Trump removes Bannon from National Security Council
- Author: Jacqueline Ellis Apr 08, 2017,
Apr 08, 2017, 5:42
The reshuffling of Trump's security council will strengthen the roles of top-ranked intelligence and defense officials, including National Security Adviser H.R. McMaster, who will gain greater control over both the NSC and Homeland Security Council, Bloomberg reported. "From my own point of view, he doesn't belong in the White House, either".
A senior White House official presented the move as a logical evolution, not a setback for Mr Bannon.
"No matter what his role is, Mr. Bannon's damaging influence on this administration should not be underestimated and is apparent in the actions President Trump has taken in his first days in office". Now the spin seems to be that they knew there was something sketchy about Flynn all along and so they tasked Steve Bannon (!) to keep him on the straight and narrow.
His removal from the security council comes as polls show Bannon is even less popular than Trump, whose 34 percent approval rating is the lowest of any president in history at this point in their first term.
"General Flynn is a wonderful man". Steve Bannon is not a crude far-right thinker, but actually a well-read intellectual theorist of the far-right that quotes fascist philosophers. "And I think it is really a sad thing that he was treated so badly". Prior to Wednesday night's meeting, Bannon had only attended one NSC meeting.
In particular, Jewish Voices for Peace said the decision represents a move "away from tyranny".

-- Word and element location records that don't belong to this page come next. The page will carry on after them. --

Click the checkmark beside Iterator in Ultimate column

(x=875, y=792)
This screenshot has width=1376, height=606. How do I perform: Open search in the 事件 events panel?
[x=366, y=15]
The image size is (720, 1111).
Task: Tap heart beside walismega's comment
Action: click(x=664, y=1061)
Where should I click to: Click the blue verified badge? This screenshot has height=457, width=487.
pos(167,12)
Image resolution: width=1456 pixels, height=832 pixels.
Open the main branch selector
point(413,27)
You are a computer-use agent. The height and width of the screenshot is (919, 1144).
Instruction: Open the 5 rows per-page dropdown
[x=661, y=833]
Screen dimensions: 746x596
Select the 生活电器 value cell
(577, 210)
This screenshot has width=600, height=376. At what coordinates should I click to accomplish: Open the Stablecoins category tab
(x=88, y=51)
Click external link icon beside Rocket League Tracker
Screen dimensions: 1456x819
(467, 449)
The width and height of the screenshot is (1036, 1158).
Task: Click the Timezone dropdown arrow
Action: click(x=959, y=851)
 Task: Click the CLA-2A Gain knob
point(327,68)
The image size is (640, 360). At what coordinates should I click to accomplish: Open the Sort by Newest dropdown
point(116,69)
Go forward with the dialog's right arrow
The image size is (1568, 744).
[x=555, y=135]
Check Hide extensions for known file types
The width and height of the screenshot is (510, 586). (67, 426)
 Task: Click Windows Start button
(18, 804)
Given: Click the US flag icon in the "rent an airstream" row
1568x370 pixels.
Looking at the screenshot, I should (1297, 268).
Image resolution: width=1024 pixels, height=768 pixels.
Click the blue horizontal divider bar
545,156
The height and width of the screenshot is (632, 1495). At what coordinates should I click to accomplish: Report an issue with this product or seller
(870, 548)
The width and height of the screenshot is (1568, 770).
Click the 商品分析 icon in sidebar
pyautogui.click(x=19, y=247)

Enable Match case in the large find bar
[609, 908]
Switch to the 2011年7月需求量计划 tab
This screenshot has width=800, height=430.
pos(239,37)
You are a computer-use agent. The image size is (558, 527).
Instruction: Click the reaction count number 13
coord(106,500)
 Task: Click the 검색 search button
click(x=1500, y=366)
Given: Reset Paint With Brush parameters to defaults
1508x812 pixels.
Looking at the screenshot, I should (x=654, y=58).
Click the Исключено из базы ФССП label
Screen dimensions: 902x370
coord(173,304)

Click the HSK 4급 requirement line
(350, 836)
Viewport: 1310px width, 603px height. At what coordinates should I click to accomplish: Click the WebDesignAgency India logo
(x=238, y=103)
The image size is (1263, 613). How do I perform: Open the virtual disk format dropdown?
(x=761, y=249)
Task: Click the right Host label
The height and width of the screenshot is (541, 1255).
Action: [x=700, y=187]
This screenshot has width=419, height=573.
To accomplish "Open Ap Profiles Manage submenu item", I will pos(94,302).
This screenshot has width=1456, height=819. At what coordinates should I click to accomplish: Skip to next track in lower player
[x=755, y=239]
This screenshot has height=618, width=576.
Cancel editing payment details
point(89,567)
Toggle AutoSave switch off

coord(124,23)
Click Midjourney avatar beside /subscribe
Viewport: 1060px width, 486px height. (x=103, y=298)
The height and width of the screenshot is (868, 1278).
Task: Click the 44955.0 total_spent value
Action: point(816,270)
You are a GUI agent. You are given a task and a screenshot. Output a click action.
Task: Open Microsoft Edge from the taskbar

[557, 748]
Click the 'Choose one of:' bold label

Multiple sources looked to minimize the removal. One argued that Bannon was put on the council to ensure that it no longer "micro-managed" foreign policy and was put on a more "operational track". President Obama's strategist David Axelrod occasionally attended National Security Council meetings but did not have a seat on the council.
Mr Trump's overhaul of the NSC, which was confirmed by a White House official, also saw the elevation of General Joseph Dunford, the chairman of the Joint Chiefs of Staff, and Dan Coats, the director of National Intelligence who heads all 17 U.S. intelligence agencies.